Saline County was organized in February 1859. In the following month the Territorial legislature chartered a town company composed of Phillips, Muir, Campbell, and two newcomers, D. L. Phillips and A. C. Spilman. A. W. Phillips established a store and A. M. Campbell began operating a free ferry across the river. The settlement was at first dependent on trade with occasional Indian hunting parties, but, as the westernmost post on the Smoky Hill trail, it throve in 1860 as a "jumping off" place for gold-hunters traveling to Pike's Peak.

The Civil War stopped both the westbound traffic and the growth of Salina. W. A. Phillips promptly enlisted with the Union Army. In 1862 he was made colonel of a regiment composed of Cherokee Indians. Later he served as attorney for that tribe. In 1873 he was elected to the U. S. House of Representatives.

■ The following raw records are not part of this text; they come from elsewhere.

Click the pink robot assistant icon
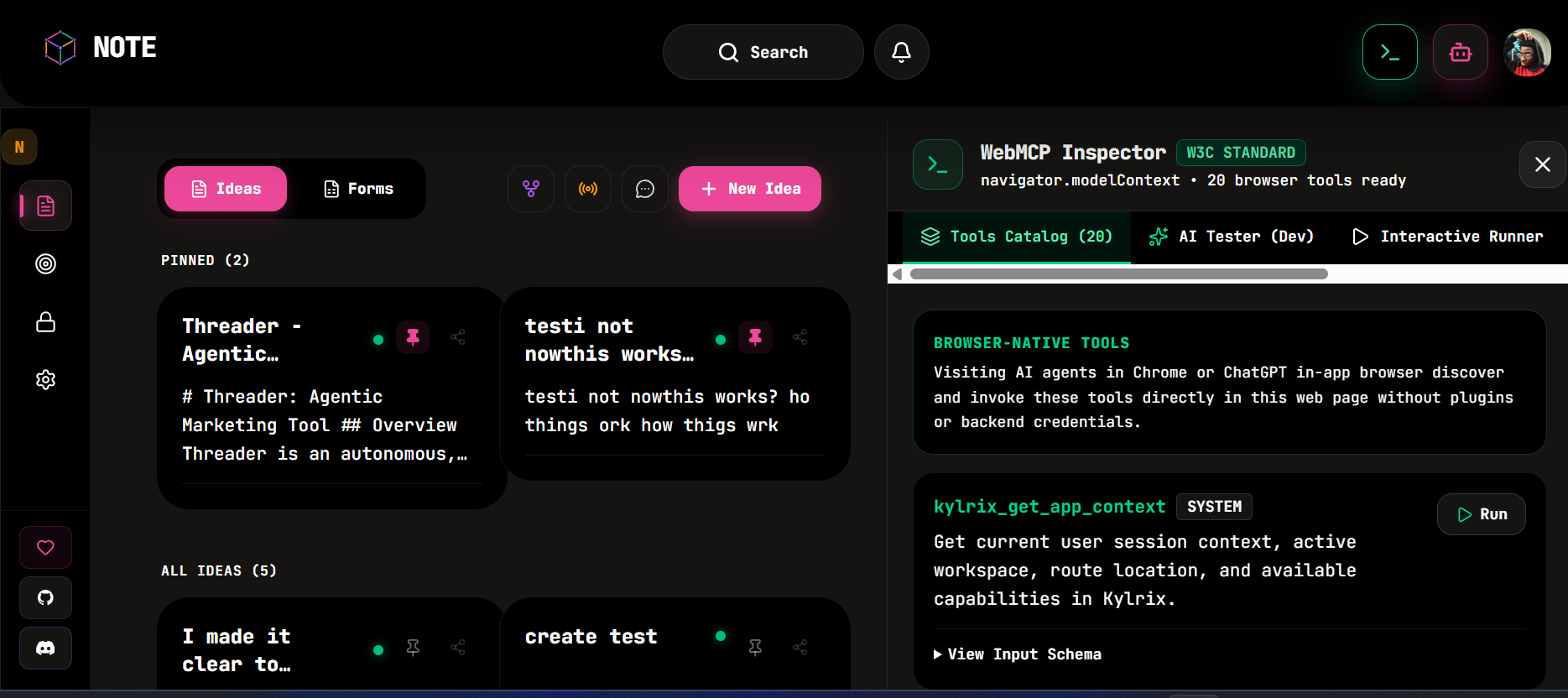Viewport: 1568px width, 698px height. (1460, 52)
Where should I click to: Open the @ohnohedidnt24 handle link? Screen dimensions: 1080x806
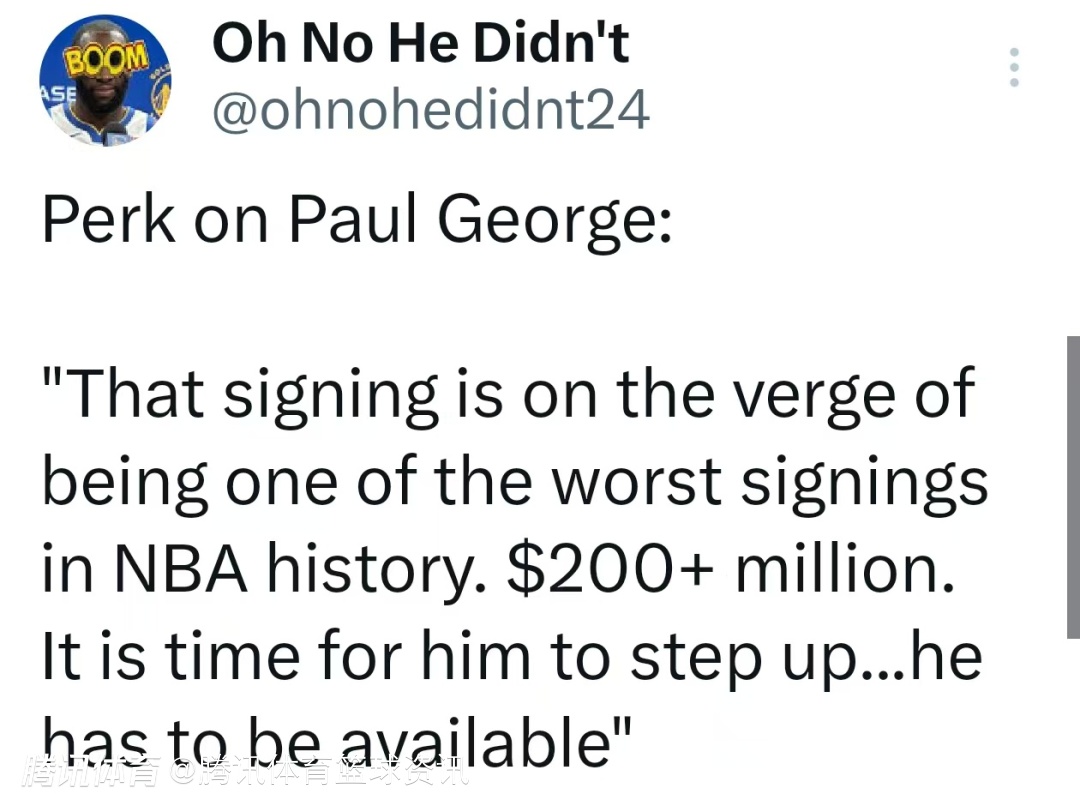point(431,110)
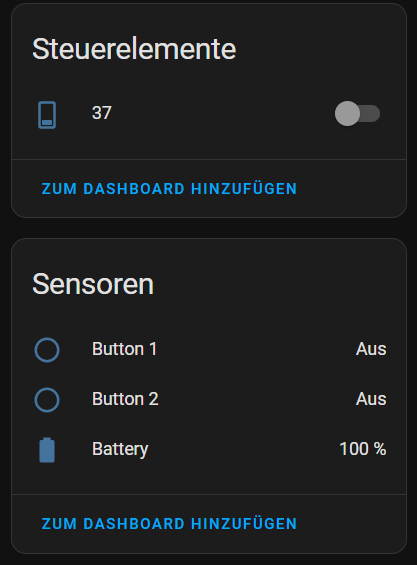Click the Aus state of Button 2

coord(371,399)
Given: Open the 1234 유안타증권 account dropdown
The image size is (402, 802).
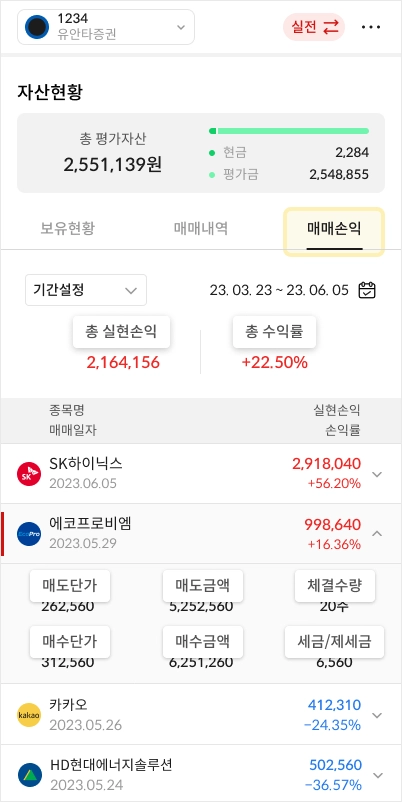Looking at the screenshot, I should 106,27.
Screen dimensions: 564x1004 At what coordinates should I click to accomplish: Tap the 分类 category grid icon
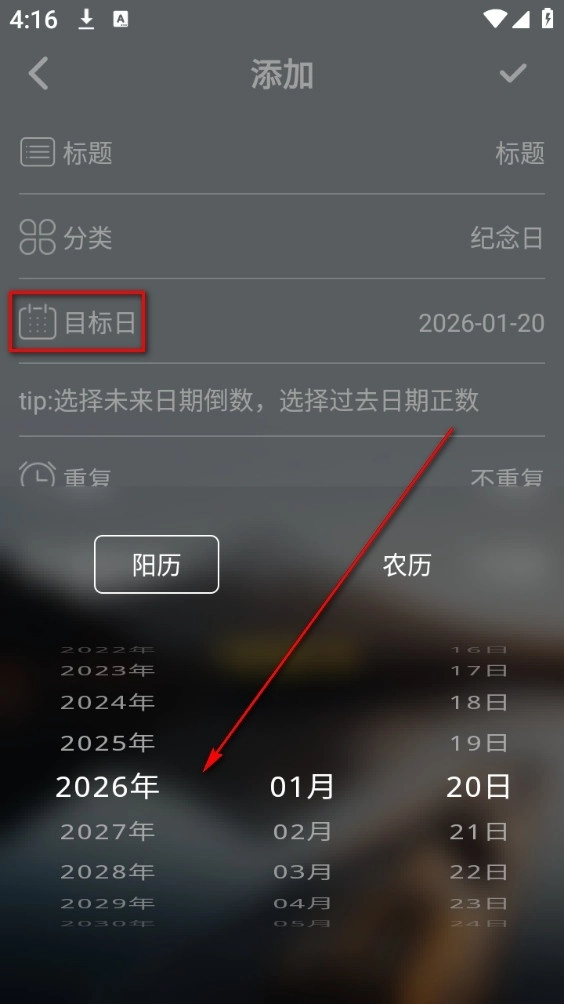(37, 238)
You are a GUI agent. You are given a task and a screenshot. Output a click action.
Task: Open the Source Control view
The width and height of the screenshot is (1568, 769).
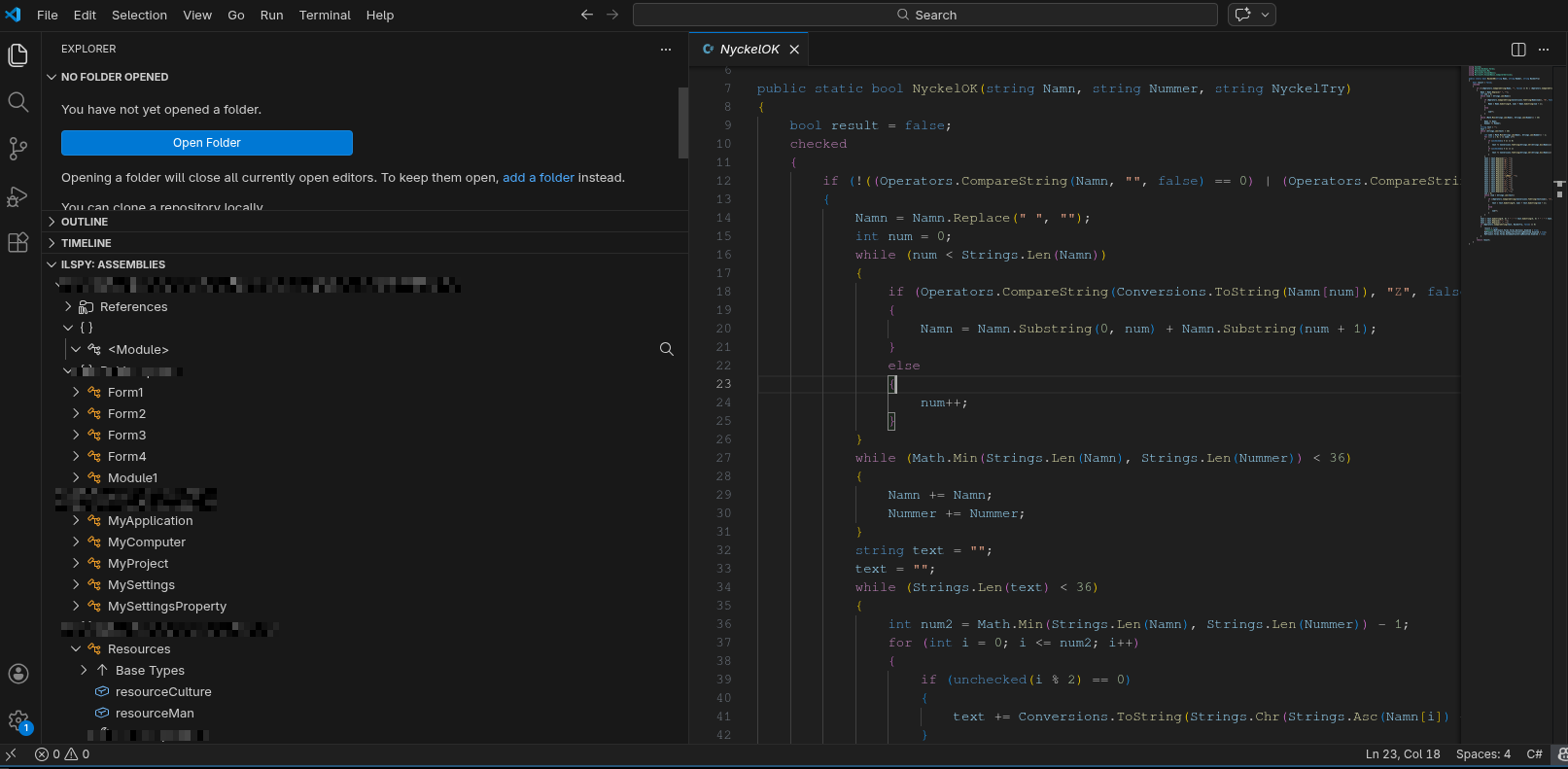(x=17, y=148)
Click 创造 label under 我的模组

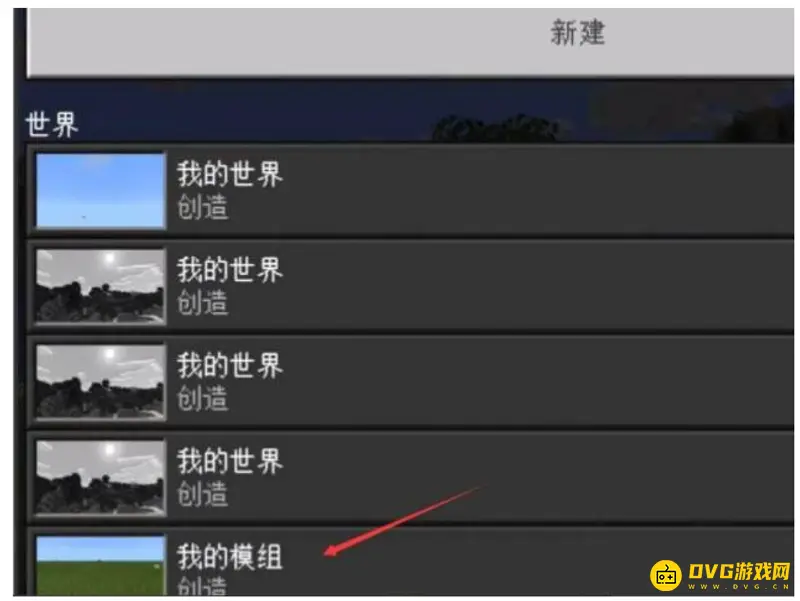(x=203, y=586)
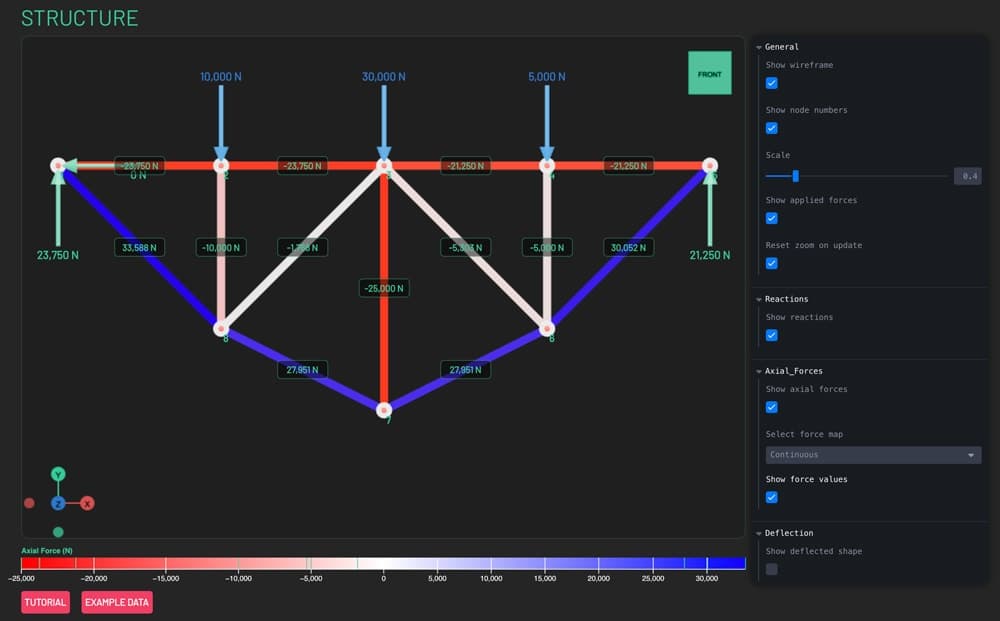Load EXAMPLE DATA into the structure
1000x621 pixels.
(116, 602)
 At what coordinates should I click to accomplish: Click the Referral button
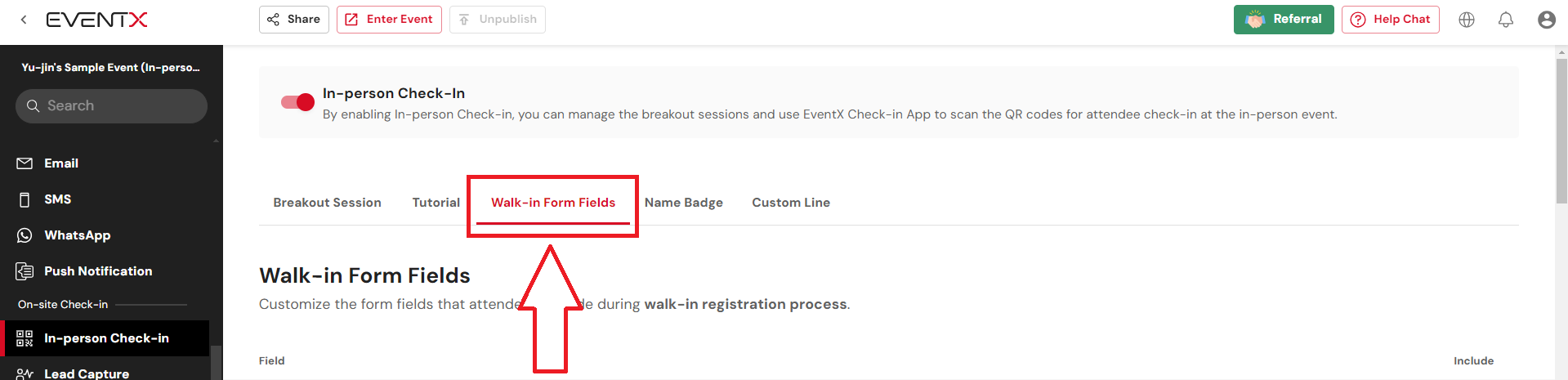1284,20
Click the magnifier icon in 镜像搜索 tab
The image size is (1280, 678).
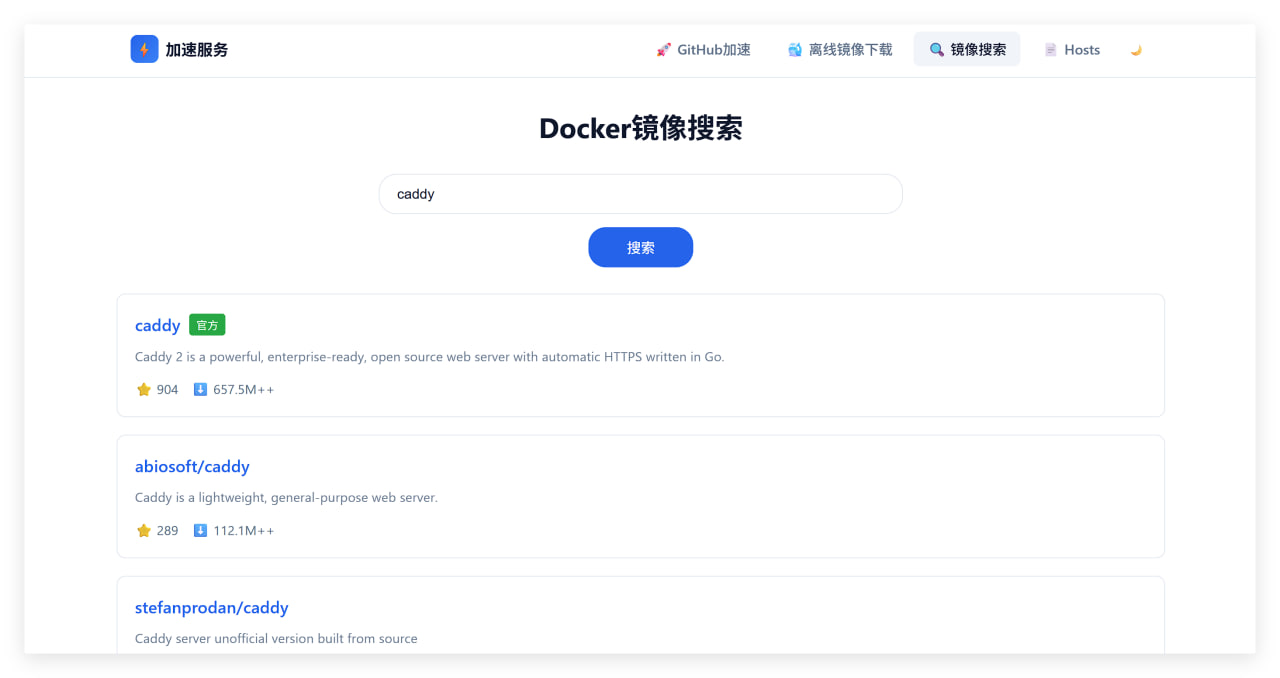937,50
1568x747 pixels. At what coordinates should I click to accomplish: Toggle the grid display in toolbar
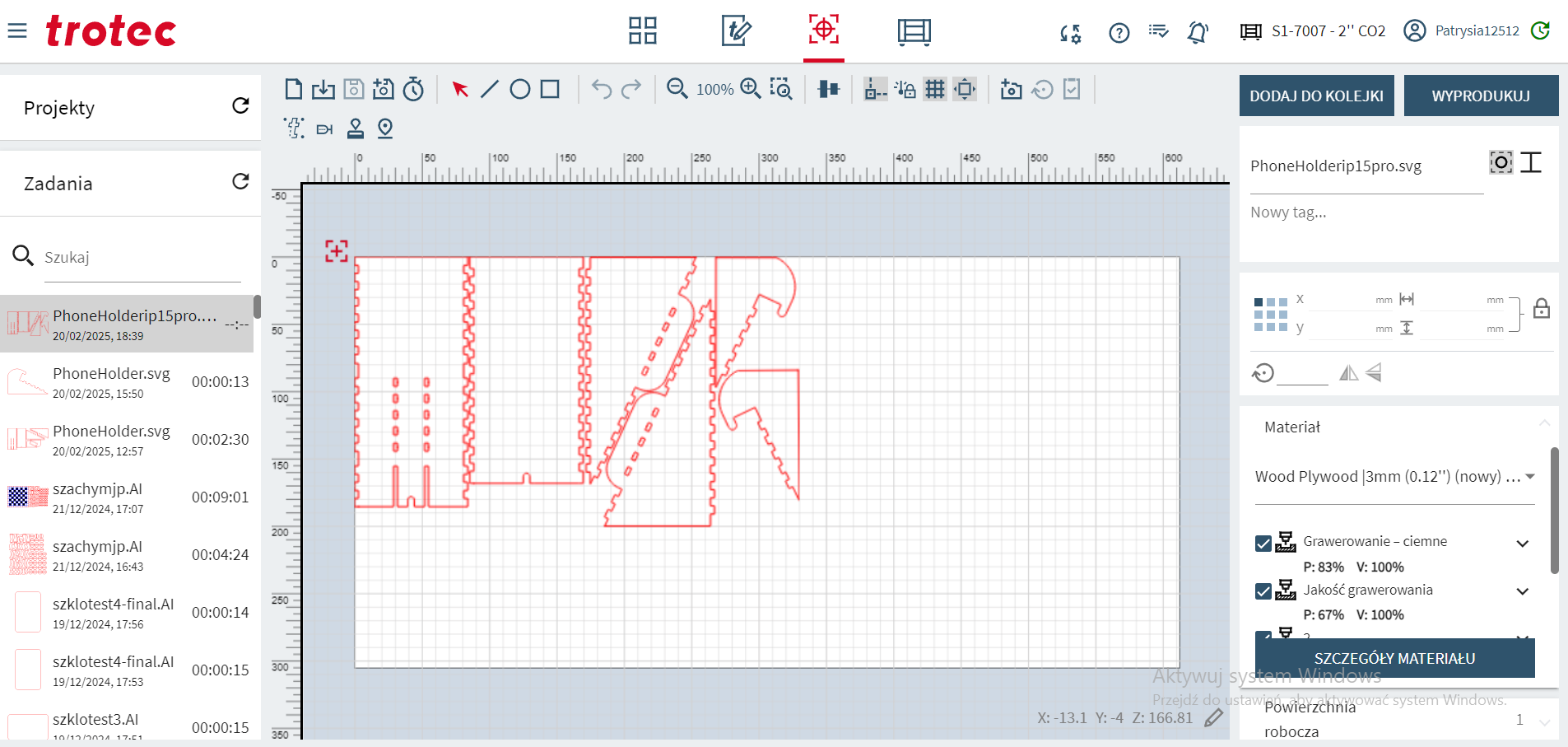(935, 89)
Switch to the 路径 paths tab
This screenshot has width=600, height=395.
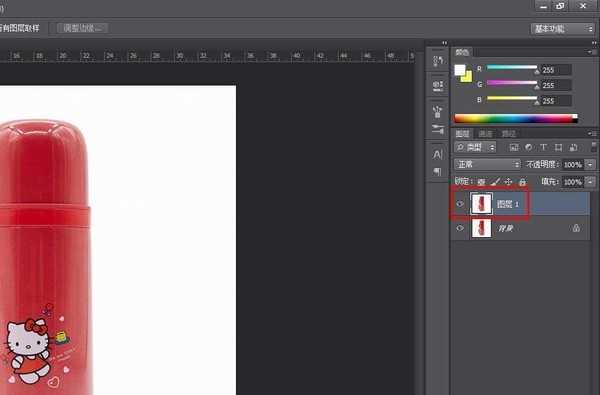[509, 134]

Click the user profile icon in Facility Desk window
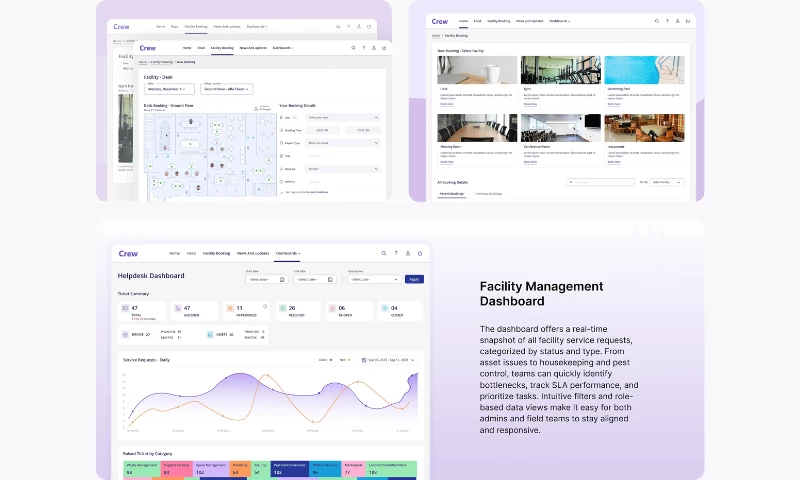coord(375,47)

In the course of the war Salina was twice jolted from its lethargy. In early 1862 word was received that hostile Indians were preparing to massacre the twelve families at the settlement. A stockade was hastily built. The Indians, presumably deterred by this defense, did not attack. But in the autumn of the same year Salina was caught unawares by twenty bushwhackers who robbed the settlers of their food, horses, munitions, and tobacco.

At the close of the war W. A. Phillips returned to Salina and laid plans to stimulate its growth. Through his efforts the Union Pacific Railroad was extended to the settlement in 1867. J. G. McCoy alert livestock dealer, visited Salina and proposed that it become the terminus of the cattle drives. Fearing that the "Texers" and their droves of "mossy horns" would disorganize their community, the citizens rejected his offer. McCoy thereupon departed in a pique to Abilene, a dreary cluster of huts which he subsequently transformed into one of the great western "cow towns." In commenting on Salina McCoy declared that it was "a very small dead place, consisting of about one dozen log huts, low small, rude affairs, four-fifths of which were covered with dirt for roofing. . . . The business of the burg was conducted in two small rooms, mere log huts."

The development of Salina was thereafter greatly accelerated by the railroad. Josiah Copley, correspondent for the Gazette of Pittsburgh, Pa., visited the settlement several months after McCoy and reported that the population had increased to almost two thousand. Large groups of settlers began to enter Saline County. A colony of 60 Swedes from Galesburg, Illinois, arrived in 1868; 200 homesteaders from Ohio came in 1869; and 75 ex-residents of Henry County, Illinois, arrived in 1870.

Despite the inhabitants' previous rejection of the cattle trade, Salina became a minor center of that industry in 1872. Gun-play and carousing were sternly suppressed, however, and the community remained comparatively placid. In 1874 the cattle trade gravitated farther west and Salina's "cow town" era ended. The resultant economic gap was more than filled by agriculture. Great crops of wheat began to pour into Salina during the 1870's. A $75,000 steam-powered flour mill was built at the town in 1878.

In the early part of 1874 Dr. E. R. Switzer of Salina obtained alfalfa seed from California for 50 cents a pound and planted it on his farm. Green shoots came up, only to be destroyed by drought and grasshoppers. Dr. Switzer considered the experiment ended. But rain fell in September and the alfalfa grew again. "I concluded," Dr. Switzer later said, "that a grass that would go through drought and grasshopper plague was the thing for Kansas." The doctor thereafter pioneered in introducing alfalfa to Kansas farmers. From Saline County the legume spread outward to become in 1935 the State's fourth largest crop.

By 1880 Salina was assured of a place among the principal cities of Kansas. Its population exceeded 3,500 and its industries included 3 flour mills, 6 grain elevators, a carriage and wagon factory, and an agricultural implement works. Between 1885-90 three railroads were built through the community.

Four-fifths of Salina was inundated by the Smoky Hill River in 1903. The inhabitants had ample time to retreat to the heights east of the city without loss of life. In June 1938 heavy rains again sent the Smoky beyond its banks and a small section of the city was flooded. Property damage was negligible and no lives were lost.